Önce bu ders vericiler iki soruya samimiyetle cevap vermelidirler:
- Fransa’da “soykırım olmamıştır” demenin yasaklanmasını düşünce ve ifade özgürlüğüne aykırı olduğu için ayıplıyorsunuz, ama Türkiye’de “soykırım olmuştur” demek serbest midir?
- Fransa’nın düşünce özgürlüğünü kısıtlayan bir kanun çıkarmasını ayıplıyorsunuz, siz Türkiye’de düşünce ve ifade özgürlüğünü kısıtlayan kanunları neden değiştirmiyorsunuz?
“İnkâr yasası” dolayısıyla düşünce özgürlüğünün önemini anlamış gibi davrandığınıza göre hemen gereğini yapın. Gereği bellidir, bilmeyenler için tekrar edelim: TCK’nın, 301’inci maddesi başta olmak üzere yaklaşık 40 kadar maddesi düşünce ve ifade özgürlüğünü açıkça kısıtlar niteliktedir. Terörle Mücadele Kanunu’nun iki maddesi fikir beyanını terör suçu olarak nitelemektedir.

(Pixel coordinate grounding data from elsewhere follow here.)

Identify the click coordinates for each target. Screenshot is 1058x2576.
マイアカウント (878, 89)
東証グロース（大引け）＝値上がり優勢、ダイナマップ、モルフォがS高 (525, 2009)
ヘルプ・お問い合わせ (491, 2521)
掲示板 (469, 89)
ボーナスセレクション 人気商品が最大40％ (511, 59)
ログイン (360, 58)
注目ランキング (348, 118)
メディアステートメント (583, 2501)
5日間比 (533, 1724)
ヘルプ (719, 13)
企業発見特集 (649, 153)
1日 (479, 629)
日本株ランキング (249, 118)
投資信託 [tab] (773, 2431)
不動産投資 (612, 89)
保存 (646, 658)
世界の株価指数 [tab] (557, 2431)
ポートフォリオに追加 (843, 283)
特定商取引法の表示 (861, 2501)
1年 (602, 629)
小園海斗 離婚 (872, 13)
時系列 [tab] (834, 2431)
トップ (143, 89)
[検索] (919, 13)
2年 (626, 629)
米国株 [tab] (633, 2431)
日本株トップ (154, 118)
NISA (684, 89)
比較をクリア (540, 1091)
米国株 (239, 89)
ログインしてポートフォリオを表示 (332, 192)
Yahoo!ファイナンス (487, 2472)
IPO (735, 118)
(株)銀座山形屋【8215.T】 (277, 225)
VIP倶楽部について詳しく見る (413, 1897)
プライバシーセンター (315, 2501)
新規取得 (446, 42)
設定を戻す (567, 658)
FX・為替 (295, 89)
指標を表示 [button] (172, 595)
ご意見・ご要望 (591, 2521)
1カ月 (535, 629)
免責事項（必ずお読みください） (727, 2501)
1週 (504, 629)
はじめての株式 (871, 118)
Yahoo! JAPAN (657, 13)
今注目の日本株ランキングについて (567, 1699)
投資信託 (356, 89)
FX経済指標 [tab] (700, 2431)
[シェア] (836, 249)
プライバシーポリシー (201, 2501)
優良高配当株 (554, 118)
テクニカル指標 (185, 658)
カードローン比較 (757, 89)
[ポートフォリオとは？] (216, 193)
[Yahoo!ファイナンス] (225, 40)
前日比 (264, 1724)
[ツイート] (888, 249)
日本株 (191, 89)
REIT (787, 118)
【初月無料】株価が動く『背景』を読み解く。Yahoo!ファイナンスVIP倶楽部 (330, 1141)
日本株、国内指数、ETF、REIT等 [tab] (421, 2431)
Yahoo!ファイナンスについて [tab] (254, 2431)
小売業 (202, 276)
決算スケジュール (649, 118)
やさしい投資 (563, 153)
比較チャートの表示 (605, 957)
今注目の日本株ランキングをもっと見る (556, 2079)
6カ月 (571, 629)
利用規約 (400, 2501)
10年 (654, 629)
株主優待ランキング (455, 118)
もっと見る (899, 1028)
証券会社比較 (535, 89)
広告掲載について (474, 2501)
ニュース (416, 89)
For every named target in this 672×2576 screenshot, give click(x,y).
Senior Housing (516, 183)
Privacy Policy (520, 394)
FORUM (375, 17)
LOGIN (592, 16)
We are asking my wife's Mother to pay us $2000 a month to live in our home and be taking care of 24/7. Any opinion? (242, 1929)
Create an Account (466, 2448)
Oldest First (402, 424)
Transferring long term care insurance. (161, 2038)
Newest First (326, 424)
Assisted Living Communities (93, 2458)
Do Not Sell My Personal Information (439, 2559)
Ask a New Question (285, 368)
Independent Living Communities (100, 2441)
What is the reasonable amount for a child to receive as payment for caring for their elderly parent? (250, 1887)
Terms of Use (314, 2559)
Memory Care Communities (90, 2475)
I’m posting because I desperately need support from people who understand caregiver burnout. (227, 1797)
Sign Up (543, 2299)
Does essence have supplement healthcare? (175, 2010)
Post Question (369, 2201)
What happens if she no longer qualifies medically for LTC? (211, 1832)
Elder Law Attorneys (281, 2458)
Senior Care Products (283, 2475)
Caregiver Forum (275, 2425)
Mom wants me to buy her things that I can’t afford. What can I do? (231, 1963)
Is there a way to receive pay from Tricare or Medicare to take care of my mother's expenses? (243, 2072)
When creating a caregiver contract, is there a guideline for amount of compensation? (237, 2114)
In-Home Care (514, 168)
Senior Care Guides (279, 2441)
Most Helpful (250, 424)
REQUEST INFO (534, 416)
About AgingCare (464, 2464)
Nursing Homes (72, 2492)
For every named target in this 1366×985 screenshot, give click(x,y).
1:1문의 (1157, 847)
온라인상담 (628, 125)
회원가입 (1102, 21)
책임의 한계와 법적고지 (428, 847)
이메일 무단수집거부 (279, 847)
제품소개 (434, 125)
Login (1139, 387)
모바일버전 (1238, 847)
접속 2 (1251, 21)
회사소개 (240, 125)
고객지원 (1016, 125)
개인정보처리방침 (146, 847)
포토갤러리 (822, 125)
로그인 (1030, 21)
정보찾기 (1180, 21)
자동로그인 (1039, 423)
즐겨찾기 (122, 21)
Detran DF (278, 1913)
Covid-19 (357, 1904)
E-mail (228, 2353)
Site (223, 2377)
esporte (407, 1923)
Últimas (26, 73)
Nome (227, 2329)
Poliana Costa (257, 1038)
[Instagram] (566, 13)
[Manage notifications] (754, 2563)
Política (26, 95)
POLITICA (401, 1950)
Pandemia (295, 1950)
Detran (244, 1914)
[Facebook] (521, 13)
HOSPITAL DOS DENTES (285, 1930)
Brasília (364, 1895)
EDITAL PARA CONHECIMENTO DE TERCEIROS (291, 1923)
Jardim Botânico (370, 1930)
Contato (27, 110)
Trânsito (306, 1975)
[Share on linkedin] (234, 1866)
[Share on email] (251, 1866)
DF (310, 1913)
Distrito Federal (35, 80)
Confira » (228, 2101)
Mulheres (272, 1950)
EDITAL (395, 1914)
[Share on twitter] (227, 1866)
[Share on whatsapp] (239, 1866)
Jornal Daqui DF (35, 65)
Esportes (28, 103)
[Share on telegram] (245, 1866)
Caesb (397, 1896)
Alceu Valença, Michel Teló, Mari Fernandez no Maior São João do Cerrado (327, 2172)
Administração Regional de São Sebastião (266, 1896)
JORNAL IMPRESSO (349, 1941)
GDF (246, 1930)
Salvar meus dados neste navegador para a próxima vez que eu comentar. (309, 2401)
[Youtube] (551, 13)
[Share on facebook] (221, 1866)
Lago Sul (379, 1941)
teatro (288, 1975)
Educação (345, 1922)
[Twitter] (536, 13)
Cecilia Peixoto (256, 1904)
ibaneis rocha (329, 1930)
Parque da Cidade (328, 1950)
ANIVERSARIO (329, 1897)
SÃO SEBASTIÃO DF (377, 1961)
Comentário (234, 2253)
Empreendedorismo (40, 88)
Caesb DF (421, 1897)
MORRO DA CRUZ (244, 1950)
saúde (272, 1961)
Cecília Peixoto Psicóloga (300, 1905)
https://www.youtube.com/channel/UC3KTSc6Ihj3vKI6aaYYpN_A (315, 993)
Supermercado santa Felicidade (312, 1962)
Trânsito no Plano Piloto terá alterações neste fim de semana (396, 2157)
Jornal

Bu kanun maddeleri geniş şekilde uygulanıyor ve şu anda onlarca gazeteci bu nedenle hapiste, terörün her türlüsüyle mücadele edenler hapiste...
Fransa’da demokrasiye, düşünce özgürlüğüne aykırı bir durum ortaya çıktığı için isyan edenlerin, avazı çıktığı kadar bağıranların yapması gereken, “demokrasi ayıbı” dedikleri şeylerin kendi ülkelerinde ortadan kalkmasını sağlamaktır. Paris’e doğru bağırırken, seslerinin fazla uzağa gidememesinin nedeni de başkalarına demokrasi dersi verenlerin kendilerinin demokrasi arızasıyla malul olmalarıdır.
Fransa’da demokrasi ayıbı sınıfına giren bir icraata isyan edenler, eğer samimi iseler yapmaları gereken, bir an önce kendi ülkelerindeki ayıplardan kurtulmalarıdır.
Sen halkını bu ayıplarla yaşamaya devam ettirirken, başkalarına demokrasi dersi veriyorsan, inandırıcı olamazsın. Daha Hrant Dink cinayetinin lekesi üzerinde dururken “ülkemize haksızlık ediliyor” dediğin zaman da ciddiye alınmazsın.
Eğer samimiyseniz, samimiyetinizi gösterme imkânı da elinizdedir, hemen Meclis’te harekete geçip yargıda reform paketine düşünce özgürlüğünü kısıtlayan bütün maddelerin temizlenmesini ekleyin.